The permits, the arguments, the appeals, and the “Mono pine” discussion that divided Crowley Lake the last time a cell tower was proposed are long gone, and Crowley Lake should get cell service early next month.
The power to the site was turned on this week. Residents now have to wait for Verizon, the service provider, to finish some last minute equipment testing, said Robert MacLachlan, project manager for Vista Towers, the private developer and builder for the tower.
“My understanding is that Verizon is aiming for Dec. 10,” he said.
It’s welcome news for the Crowley Lake area. The community has been trying to get service for the past few years in order to erase the dead zone that hits drivers and residents south of Convict Creek, and extends to Crowley and Aspen Springs.
Aspen Springs, a tiny community between Crowley Lake and Toms Place, lies in a topographical problem area, MacLachlan said—impossible to connect without further investment by cell service providers. The rest of the area, however, should get service.
The cell tower process has been a tough one for Crowley, with residents divided for years over where to put the tower, and with other legal and technical difficulties.
But recently, when Vista Towers proposed putting a tower north of the community near the sewage treatment ponds—and far away from homes and backyards—the idea finally took hold.

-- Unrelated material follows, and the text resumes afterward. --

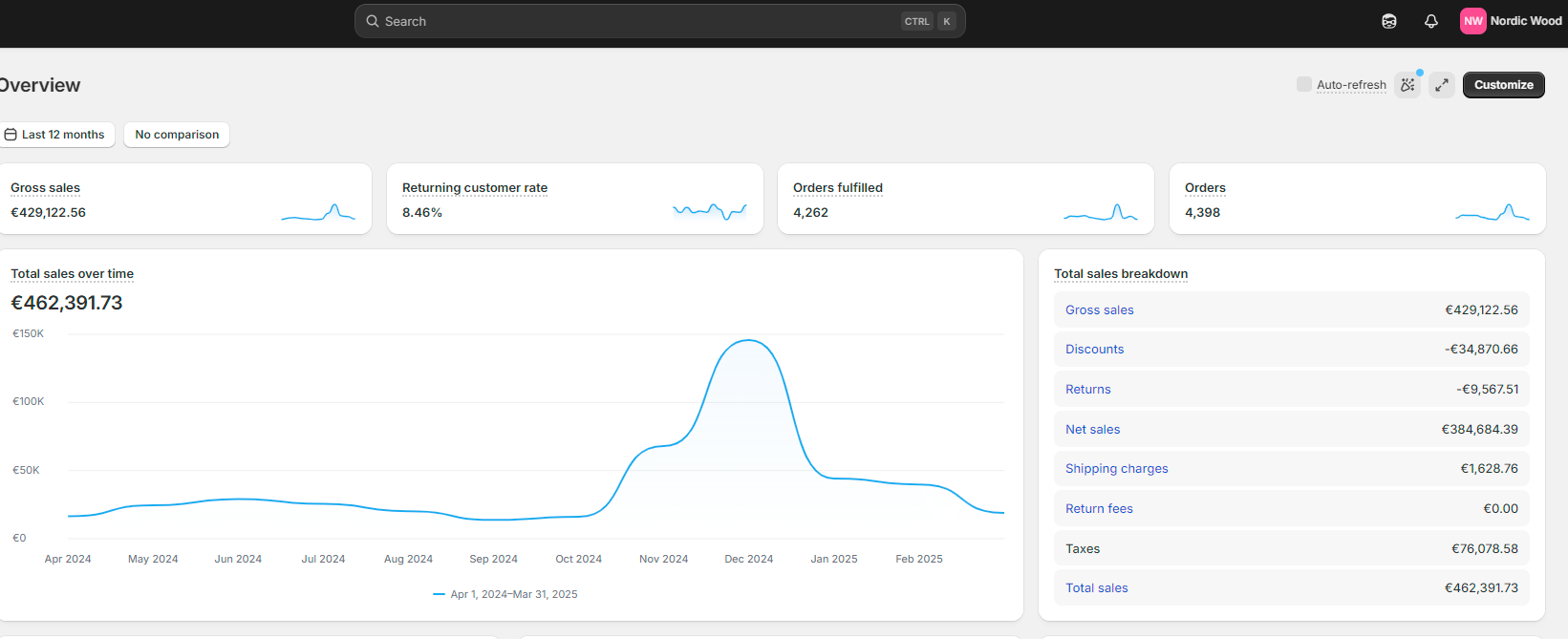This screenshot has width=1568, height=639.
Task: Click the NW store avatar
Action: point(1472,21)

The 60-foot tower, almost invisible from U.S. 395 and from most roads to and from the community, is the result.
Vista Towers is working to provide rural, low-population, underserved areas with multi-carrier facilities that allow multiple carriers to use the same tower to reduce impacts, MacLachlan said.
To that end, Vista Towers is also now completing a tower in the Bridgeport area. That tower, too, should be operational by Dec. 10.
“They have some service there, but it’s very spotty and it’s only within a small boundary,” MacLachlan said. “This tower will allow a carrier to provide service to the entire valley floor, even up to the Bridgeport Reservoir area and the highway.
“We specialize in rural corridors and U.S. 395 is one of them,” he said. “When we are done, we intend to fill in almost all of the cell gaps from Bishop to Gardnerville.”
He said another tower is coming for the Sonora Junction area next year, if at all possible. Three others, one near Sherwin Summit, one near Topaz Lake and another near Crestview, are already installed.
There are some exceptions to covering the entire corridor, however. Walker Canyon—and Aspen Springs—present problems no company is likely to take on due to the high expense and low return of providing service.
“Because of the cost of the type of site needed to cover Walker Canyon, it is unlikely a carrier will budget the money to provide a service that will only fill in a five-minute gap in service,” MacLachlan said.
“I don’t think most rural areas realize how much urban areas subsidize the cost of the facilities in rural areas. But we also understand the conflict between the need for coverage and the visual impacts on these beautiful rural areas. All we can do is try our best to find the best possible location to provide the desired coverage with the design that will result in the least impact.”
He said there has been some preliminary discussions with AT&T about adding its equipment to the Bridgeport and Crowley towers, but “it looks like late 2013 or 2014 before they will be operating at either facility.”